An independent government inspector to enforce workplace rights is needed to stop poor employers breaking employment laws and exploiting staff, the Law Society of England and Wales said today.
The Law Society's recommendations to Matthew Taylor's government-commissioned review of employment practices would see government inspectors able to enter a workplace and determine whether staff are employees, workers, or independent contractors.
"Our rights at work are not optional - they are the minimum standard to which we are entitled," said Law Society president Robert Bourns.
"When there is a dispute our law relies on individuals taking their employer to court to get their rights recognised - a task that is simply beyond most people. Bad employers know this, and take advantage of it to cut corners and underpay people, knowing they'll probably get away with it.
"An independent government inspector who can go into a business to ensure staff are being given their proper workplace rights will help put a stop to this exploitation, and put everyone on a fair and even playing field."

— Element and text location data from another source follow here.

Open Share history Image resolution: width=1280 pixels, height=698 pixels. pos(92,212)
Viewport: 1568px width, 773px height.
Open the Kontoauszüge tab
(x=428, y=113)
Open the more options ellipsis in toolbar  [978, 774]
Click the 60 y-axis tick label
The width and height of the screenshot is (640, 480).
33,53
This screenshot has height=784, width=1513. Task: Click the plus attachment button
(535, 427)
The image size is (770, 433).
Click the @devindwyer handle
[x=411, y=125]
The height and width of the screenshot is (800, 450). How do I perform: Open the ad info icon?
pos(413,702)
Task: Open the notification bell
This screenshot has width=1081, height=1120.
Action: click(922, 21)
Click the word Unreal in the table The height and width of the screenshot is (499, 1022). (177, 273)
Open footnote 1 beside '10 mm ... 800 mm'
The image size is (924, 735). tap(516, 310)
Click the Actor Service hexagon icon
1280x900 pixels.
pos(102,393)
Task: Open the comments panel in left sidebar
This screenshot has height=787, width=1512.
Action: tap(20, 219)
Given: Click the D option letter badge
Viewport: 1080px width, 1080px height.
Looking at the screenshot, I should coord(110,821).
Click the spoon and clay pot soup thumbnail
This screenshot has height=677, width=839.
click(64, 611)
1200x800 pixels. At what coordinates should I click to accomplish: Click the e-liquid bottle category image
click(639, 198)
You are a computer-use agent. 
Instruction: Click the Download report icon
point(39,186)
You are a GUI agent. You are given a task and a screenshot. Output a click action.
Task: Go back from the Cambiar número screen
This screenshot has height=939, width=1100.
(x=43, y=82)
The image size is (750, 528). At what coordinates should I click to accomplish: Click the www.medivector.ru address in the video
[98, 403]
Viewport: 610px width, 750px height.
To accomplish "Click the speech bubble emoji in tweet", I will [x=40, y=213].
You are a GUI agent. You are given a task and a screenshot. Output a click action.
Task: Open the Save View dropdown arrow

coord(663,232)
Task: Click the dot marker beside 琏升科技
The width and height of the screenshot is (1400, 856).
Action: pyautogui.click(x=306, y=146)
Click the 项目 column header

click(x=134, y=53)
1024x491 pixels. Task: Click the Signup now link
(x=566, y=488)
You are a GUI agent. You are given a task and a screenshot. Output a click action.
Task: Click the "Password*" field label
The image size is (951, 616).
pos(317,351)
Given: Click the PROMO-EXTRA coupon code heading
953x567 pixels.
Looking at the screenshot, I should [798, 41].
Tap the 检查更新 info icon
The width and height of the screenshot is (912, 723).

The recommendation is one of three key calls made by the Law Society, designed to ensure that employment laws are clear and work well in light of changing employment practices and an increasing tendency to treat people as independent contractors.
The Society has also called for employment statuses and rights to be clearly defined in a single piece of law, and for large employers to report publicly on their employment practices.
"New ways of working are bringing opportunities, but employment law must keep up with these changes if rights provided by parliament are not to be ignored and overridden," said Robert Bourns.
"Matthew Taylor's review is a timely point to update our employment laws, and ensure they serve everyone well.
"Our recommendations are carefully designed to create better employment laws that support improved working practices, enabling employers to create the thriving economy that we all want to see, without ignoring the rights of some of the most vulnerable in society."